LIST OF TASKS -
1) Reproduce the part of the In the Company of Kappa thread between "Check out In" and "under Rite Publishing.", inclusive.
2) In the In the Company of Kappa thread, what place did the book reach in the March 12, 2011 episode of RPG Countdown?

# Main > News >  [Rite Publishing] In the Company of Kappa

## Gamerprinter

Rite Publishing Presents:

In the Company of Kappa

_We are a people of laughter and good cheer.
True, our humor is not always understood by others, we find the sound of breaking bones to be hilarious, but we amuse ourselves first and others second. We love loud jokes, large meals and a good wrestling match. There are many stories told of us, that we eat children, or delight in drowning swimmers. Certainly, we have had our share of villains, but, taken as a whole, we are no more wicked than any other race. Most of us want nothing more than to humble the proud and make the wise man feel foolish. We like to think we are well suited to these tasks. And let us not forget, not only did we break the first bone, but we afterward showed the man how to set it._

This book is compatible with the Pathfinder Roleplaying Game and contains background on the kappa race, information for using kappa as a PC race (including alternate racial traits), 3 class archetypes, the bone breaker paragon racial class, new feats and equipment. Though it is designed for inclusion in the land of Kaidan, a Japanese-based fantasy setting, it is written to be readily used in any campaign.

Check out In the Company of Kappa today!

Michael "GP" Tumey

PS: this is the first release for the Kaidan: a Japanese Ghost Story setting under Rite Publishing.

----------


## Gidde

I'm on Rite's email list, and got the email today that it was released. Way cool, grats GP!

----------


## DevinNight

Nice Job.
The cover looks really nice.

----------


## Steel General

Congratz!!

----------


## Gamerprinter

Wow! *In the Company of Kappa* made #3 on the top 10 list of most sold RPG products for March 12, 2011 episode of RPG Countdown, even outdoing another Rite Publishing product!

Link here: RPG Countdown

GP

----------

SOURCE MATERIAL -
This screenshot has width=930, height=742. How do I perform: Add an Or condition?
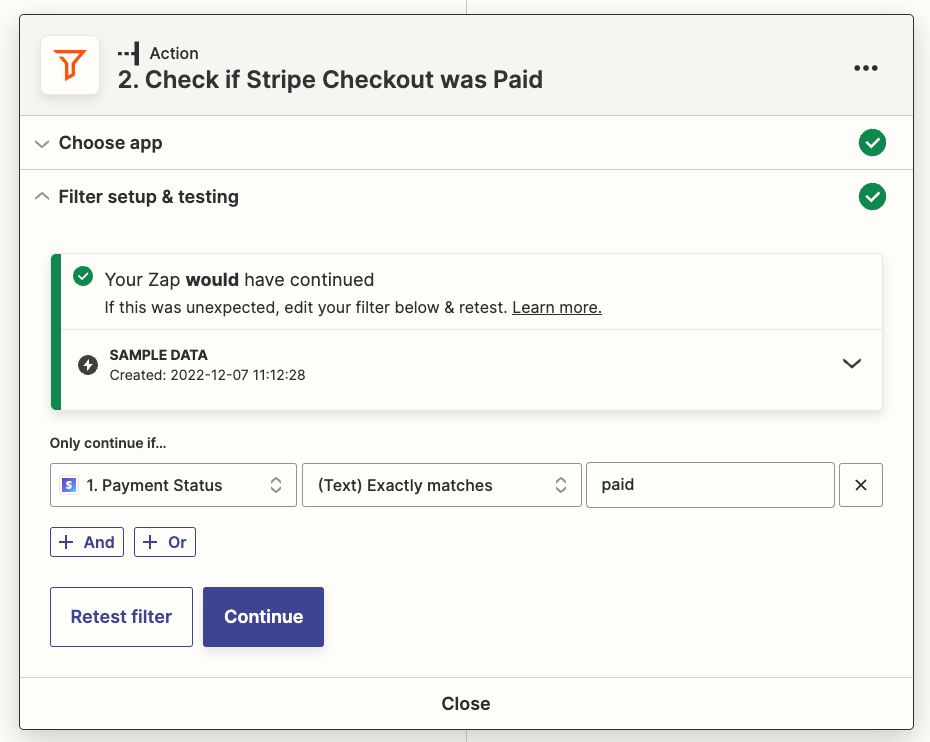tap(165, 542)
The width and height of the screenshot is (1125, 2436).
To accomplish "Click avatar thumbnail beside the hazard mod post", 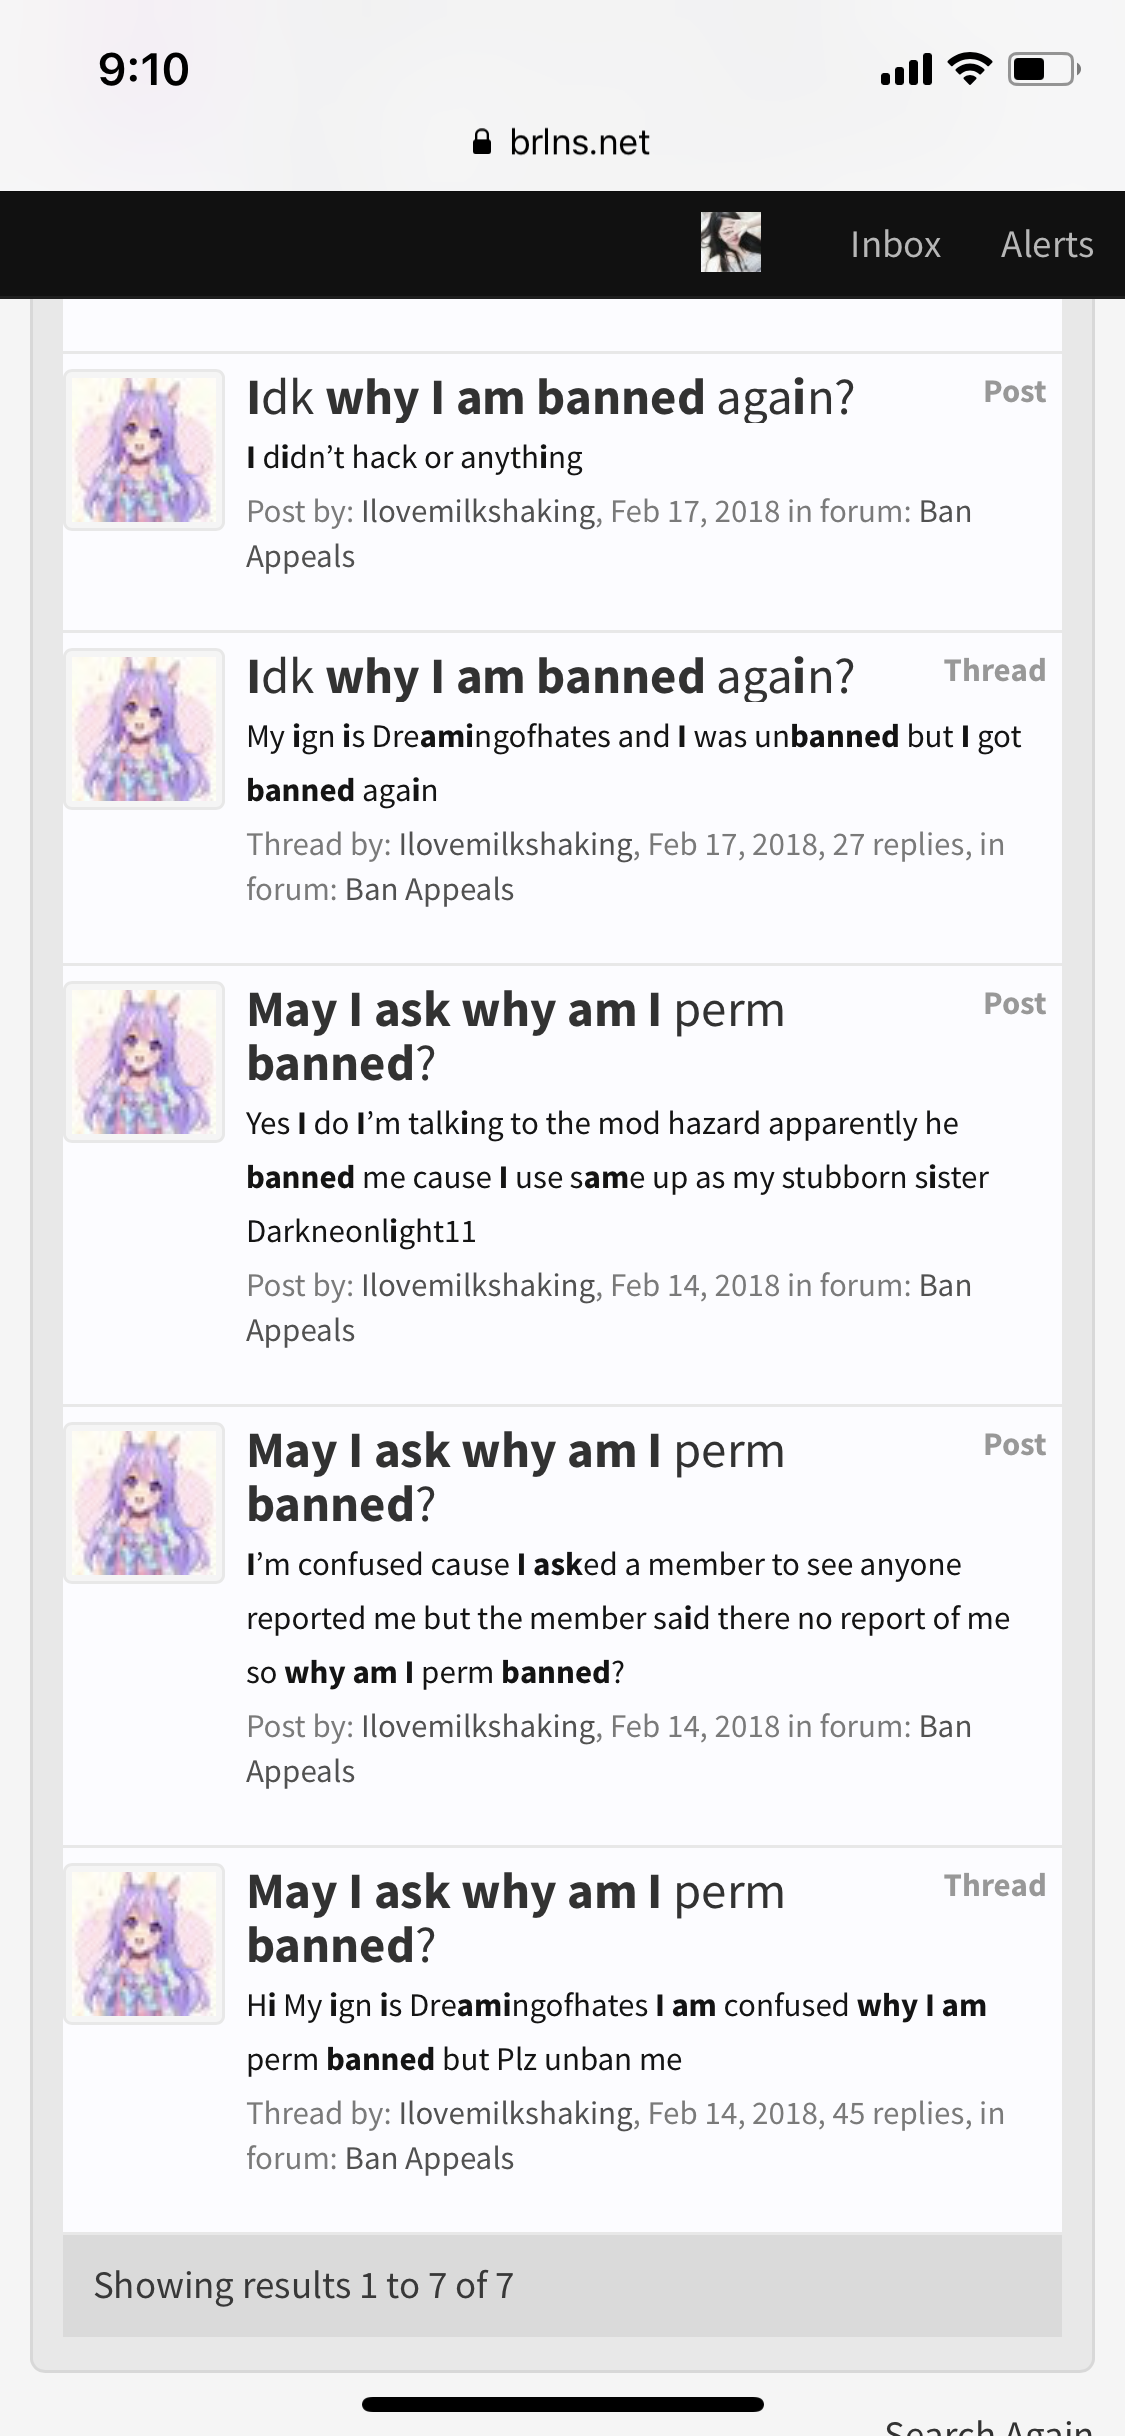I will pyautogui.click(x=144, y=1062).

TASK-BY-TASK RESULTS -
1)
Check out In the Company of Kappa today!

Michael "GP" Tumey

PS: this is the first release for the Kaidan: a Japanese Ghost Story setting under Rite Publishing.

2) It reached #3 on the top 10 list of most sold RPG products.